:: PROBLEMA DA RISOLVERE ::
Riscrivi senza alcuna modifica il passo della sentenza sul mancato rilascio dell’immobile che inizia con "L’appellante in sede" e finisce con "dell’immobile già locato.".
:: ESTRATTO ::
Udito il Pubblico Ministero, in persona del AVV_NOTAIO NOME AVV_NOTAIO, che ha concluso per l’accoglimento del ricorso, Udito per delega dei difensori del ricorrente l’AVV_NOTAIO.
considerato che
Con sentenza in data 13.10.2021 la Corte d’Appello di Roma, in parziale accoglimento dell’appello proposto da NOME COGNOME NOME nei confronti di NOME, rigettava la domanda di risarcimento dei danni proposta in primo grado dalla NOME, aggiudicataria di un immobile in INDIRIZZO, a causa del mancato rilascio di esso a seguito della cessazione del precedente rapporto di locazione ad uso non abitativo; la Corte rilevava infatti che erroneamente il Tribunale di prima istanza aveva riconosciuto l’esistenza di un’occupazione abusiva del NOME dopo la cessazione del rapporto locatizio nonostante al conduttore non fosse stata corrisposta l’indennità di avviamento ex art.34 l.392/78.
L’appellante in sede di appello aveva dedotto la legittimità della propria detenzione fino a che la locatrice non avesse versato l’indennità di avviamento, pagamento mai effettuato anche a seguito dell’instaurazione di procedura esecutiva nei confronti della stessa locatrice da parte di terzo all’esito della quale la COGNOME era divenuta aggiudicataria dell’immobile già locato.
:::
:: INFORMAZIONI ::
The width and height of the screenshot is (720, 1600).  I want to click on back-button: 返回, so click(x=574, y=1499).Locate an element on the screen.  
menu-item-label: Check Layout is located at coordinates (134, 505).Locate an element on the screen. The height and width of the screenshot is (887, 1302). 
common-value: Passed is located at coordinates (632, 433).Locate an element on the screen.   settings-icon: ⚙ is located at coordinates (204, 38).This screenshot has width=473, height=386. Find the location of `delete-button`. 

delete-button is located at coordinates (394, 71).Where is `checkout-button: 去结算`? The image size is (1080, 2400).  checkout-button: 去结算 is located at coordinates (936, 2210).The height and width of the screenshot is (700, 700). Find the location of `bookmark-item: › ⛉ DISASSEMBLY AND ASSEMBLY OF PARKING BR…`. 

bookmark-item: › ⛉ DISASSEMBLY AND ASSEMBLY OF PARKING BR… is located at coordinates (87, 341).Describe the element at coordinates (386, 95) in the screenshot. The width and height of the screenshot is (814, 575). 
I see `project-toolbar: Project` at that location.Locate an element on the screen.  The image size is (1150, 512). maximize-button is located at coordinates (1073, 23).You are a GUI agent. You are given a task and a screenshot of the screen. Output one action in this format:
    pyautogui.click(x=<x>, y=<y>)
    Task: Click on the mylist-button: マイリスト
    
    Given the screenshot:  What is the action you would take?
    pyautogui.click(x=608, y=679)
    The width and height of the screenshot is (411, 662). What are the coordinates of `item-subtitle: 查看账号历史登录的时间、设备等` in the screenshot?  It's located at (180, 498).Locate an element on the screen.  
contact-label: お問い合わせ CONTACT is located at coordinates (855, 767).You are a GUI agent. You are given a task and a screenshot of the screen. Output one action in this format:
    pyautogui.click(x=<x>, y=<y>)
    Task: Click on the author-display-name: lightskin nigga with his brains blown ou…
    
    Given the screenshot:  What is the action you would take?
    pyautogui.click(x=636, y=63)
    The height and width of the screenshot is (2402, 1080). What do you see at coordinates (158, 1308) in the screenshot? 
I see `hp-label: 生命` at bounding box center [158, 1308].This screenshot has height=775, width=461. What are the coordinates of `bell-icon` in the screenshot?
:::
:: SOLUZIONE ::
L’appellante in sede di appello aveva dedotto la legittimità della propria detenzione fino a che la locatrice non avesse versato l’indennità di avviamento, pagamento mai effettuato anche a seguito dell’instaurazione di procedura esecutiva nei confronti della stessa locatrice da parte di terzo all’esito della quale la COGNOME era divenuta aggiudicataria dell’immobile già locato.